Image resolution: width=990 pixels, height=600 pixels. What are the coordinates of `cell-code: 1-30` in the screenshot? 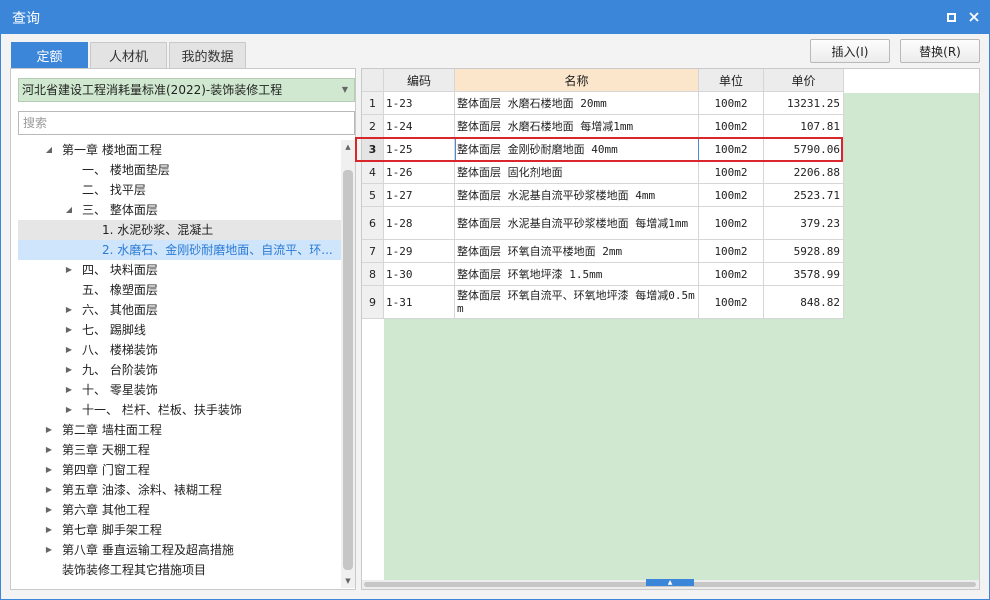 It's located at (420, 274).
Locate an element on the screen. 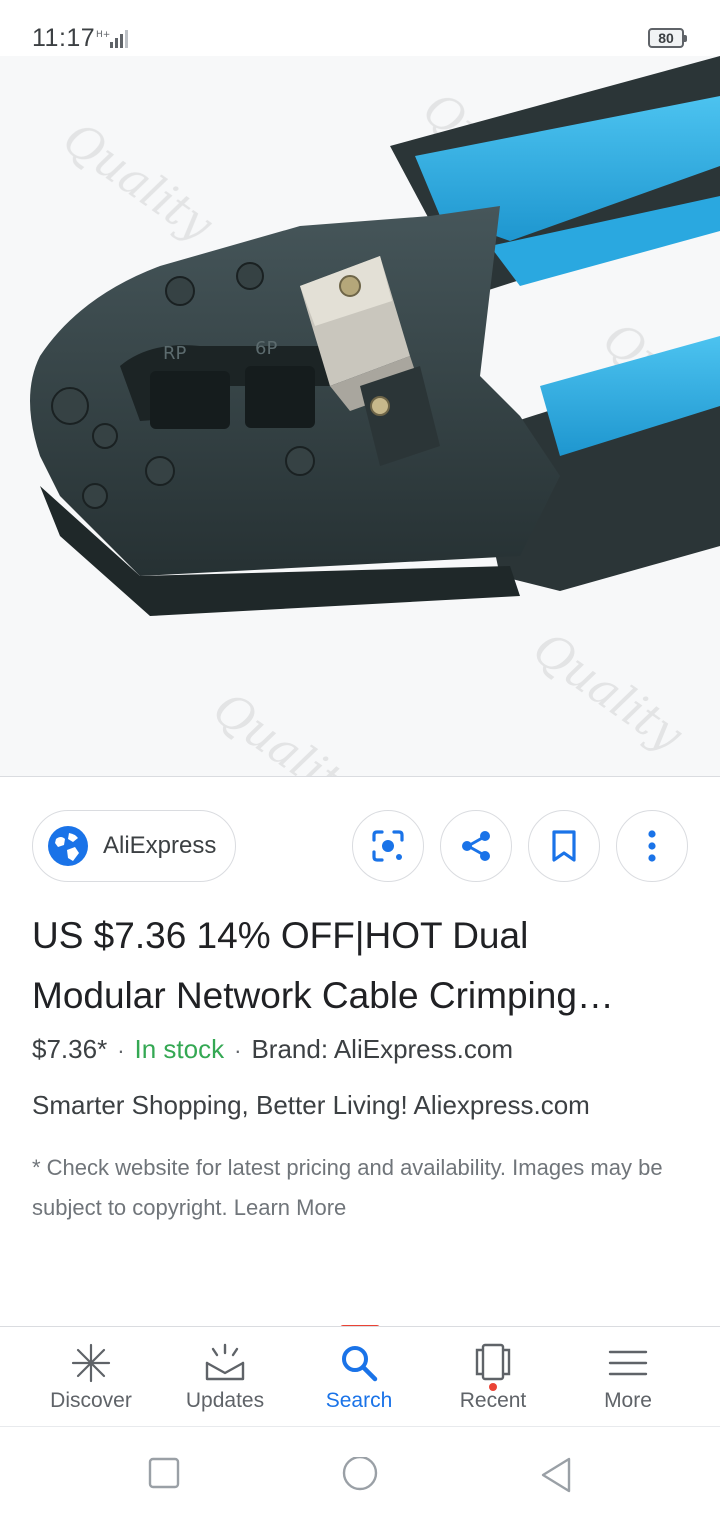 This screenshot has width=720, height=1520. nav-more: More is located at coordinates (628, 1377).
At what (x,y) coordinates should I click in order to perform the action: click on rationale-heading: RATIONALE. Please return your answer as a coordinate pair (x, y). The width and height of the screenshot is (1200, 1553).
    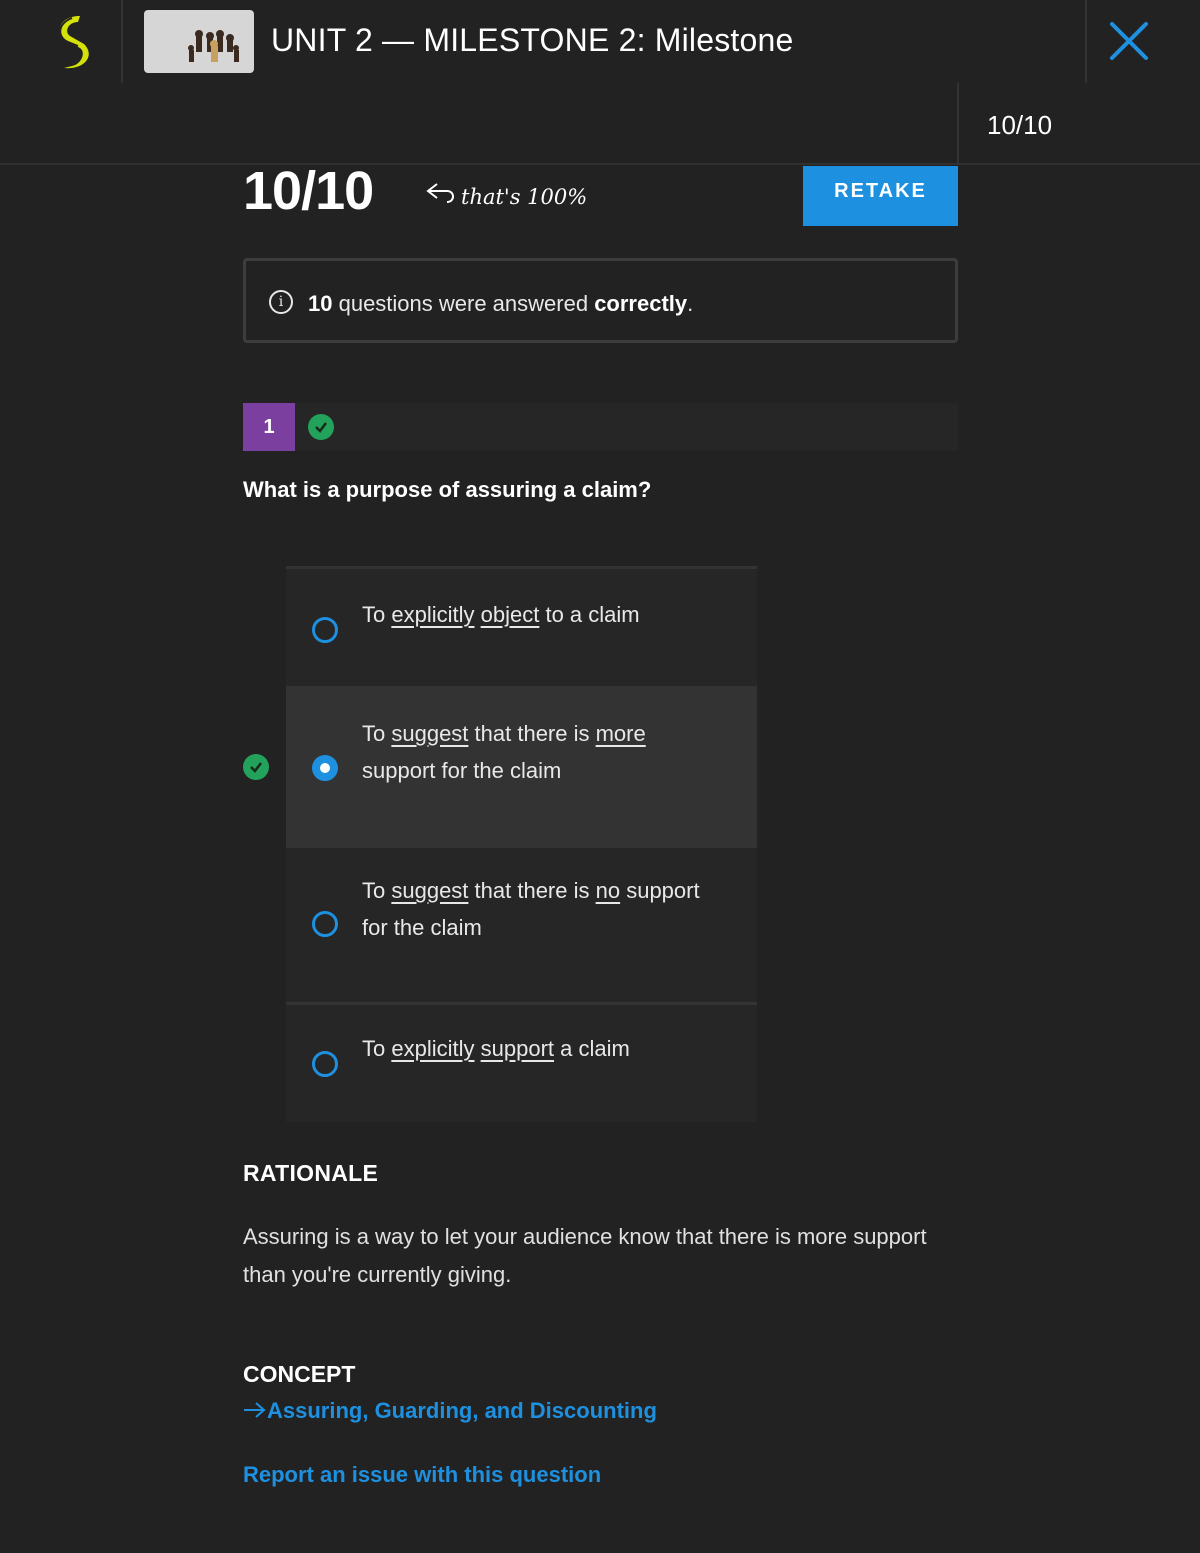
    Looking at the image, I should click on (311, 1173).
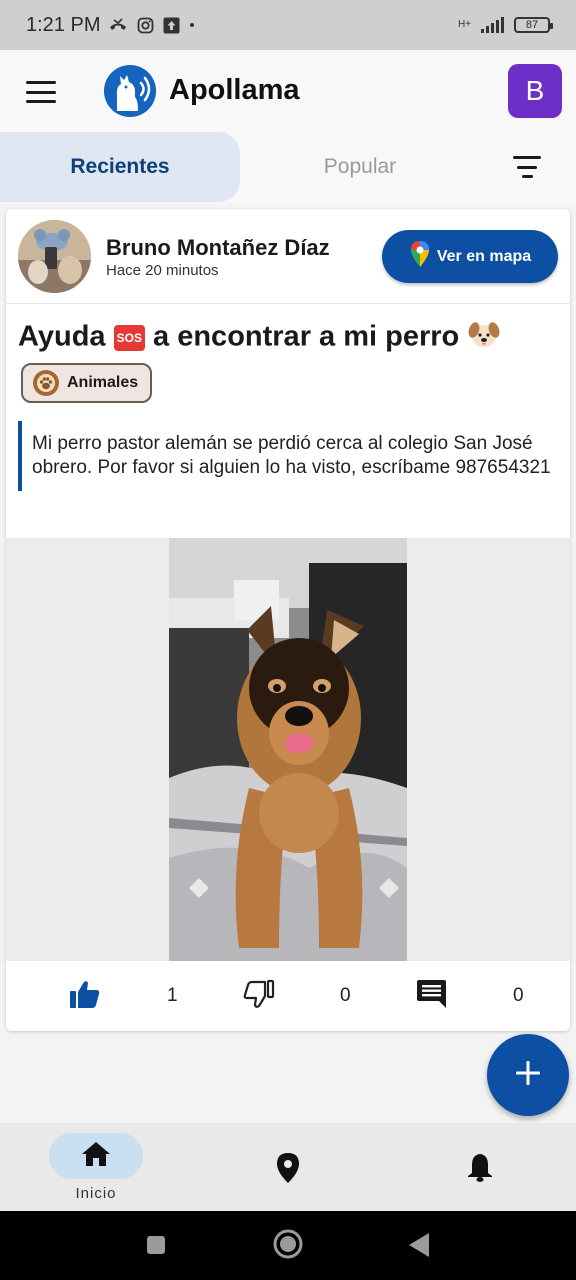  What do you see at coordinates (41, 92) in the screenshot?
I see `menu-icon` at bounding box center [41, 92].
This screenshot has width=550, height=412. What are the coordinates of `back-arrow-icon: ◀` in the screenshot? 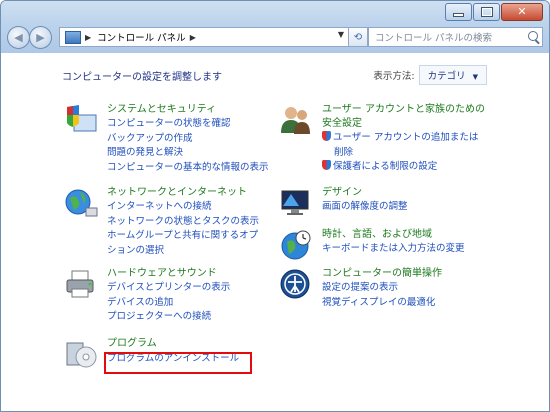 It's located at (18, 38).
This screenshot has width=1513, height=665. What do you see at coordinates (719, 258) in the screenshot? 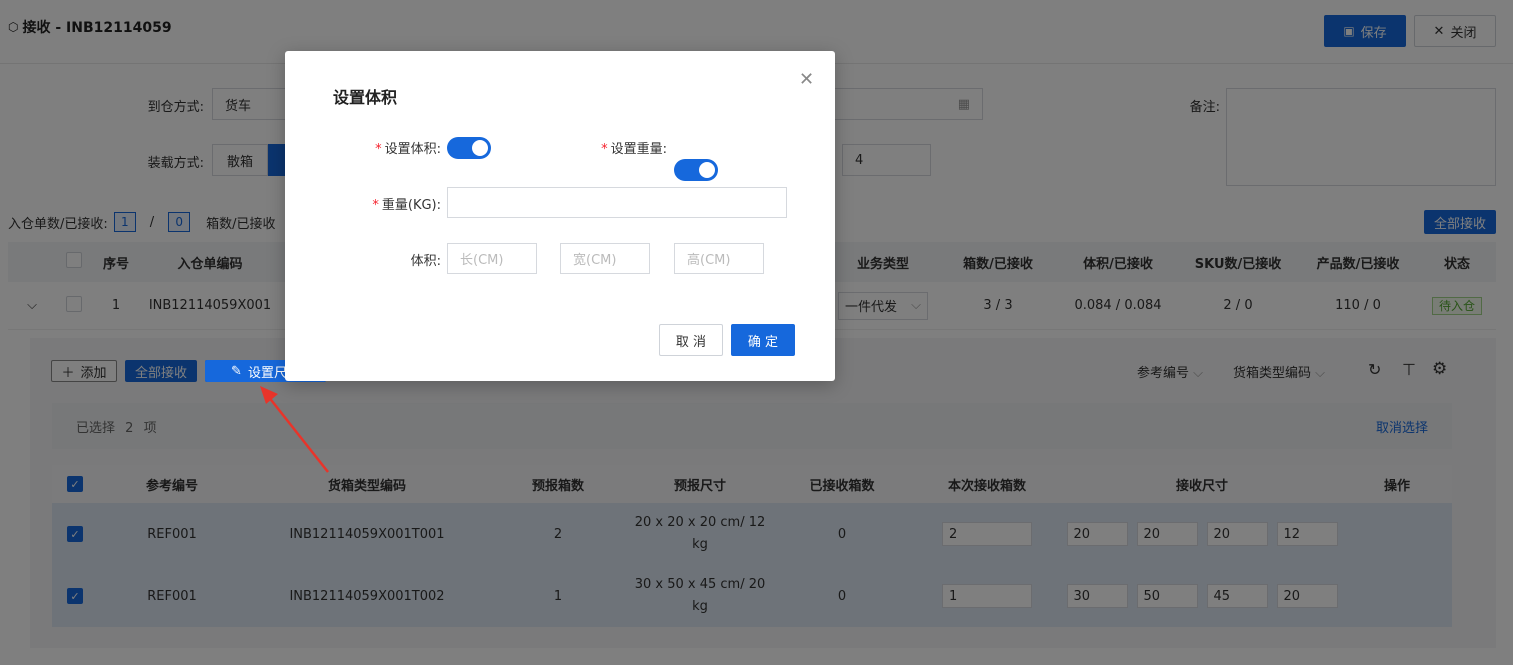
I see `height-input: 高(CM)` at bounding box center [719, 258].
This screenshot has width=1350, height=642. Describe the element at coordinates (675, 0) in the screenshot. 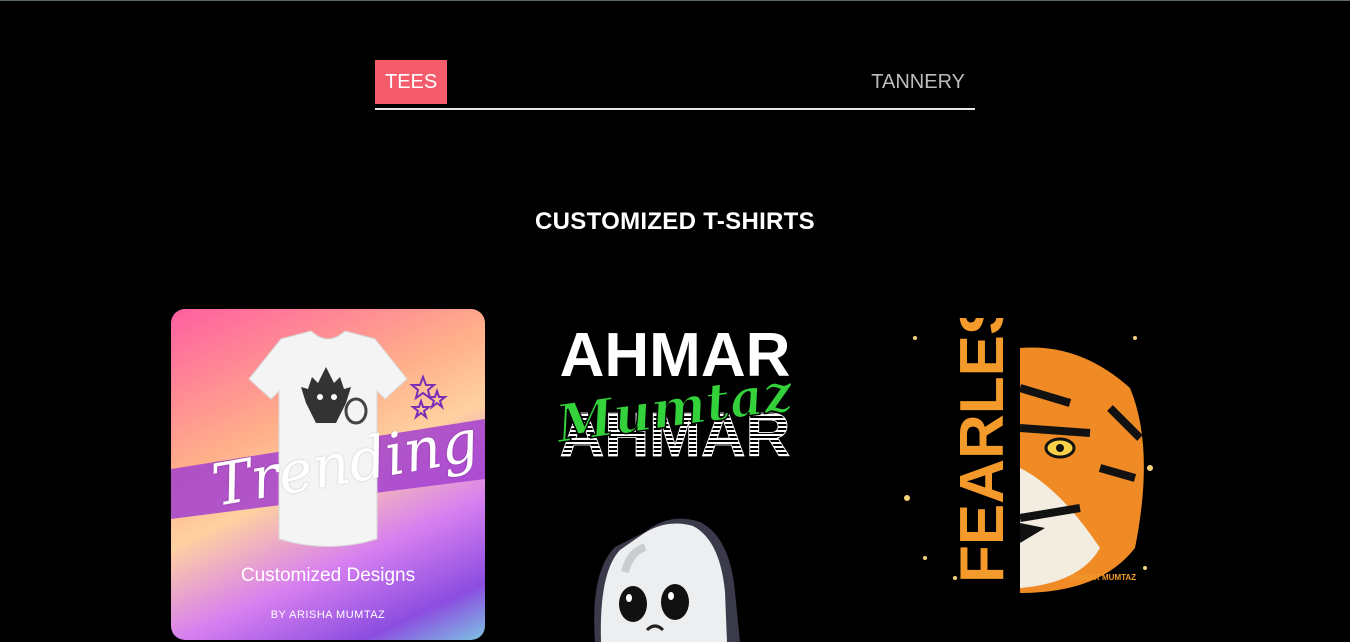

What to work on
Please write out the material above, from the line containing "At what (x,y)" up to and including the line containing "Looking at the", word for word, and leave out the pictures.

Your response
At what (x,y) coordinates should I click in order to perform the action: click on rationale-heading: RATIONALE. Please return your answer as a coordinate pair (x, y). The width and height of the screenshot is (1200, 1553).
    Looking at the image, I should click on (311, 1173).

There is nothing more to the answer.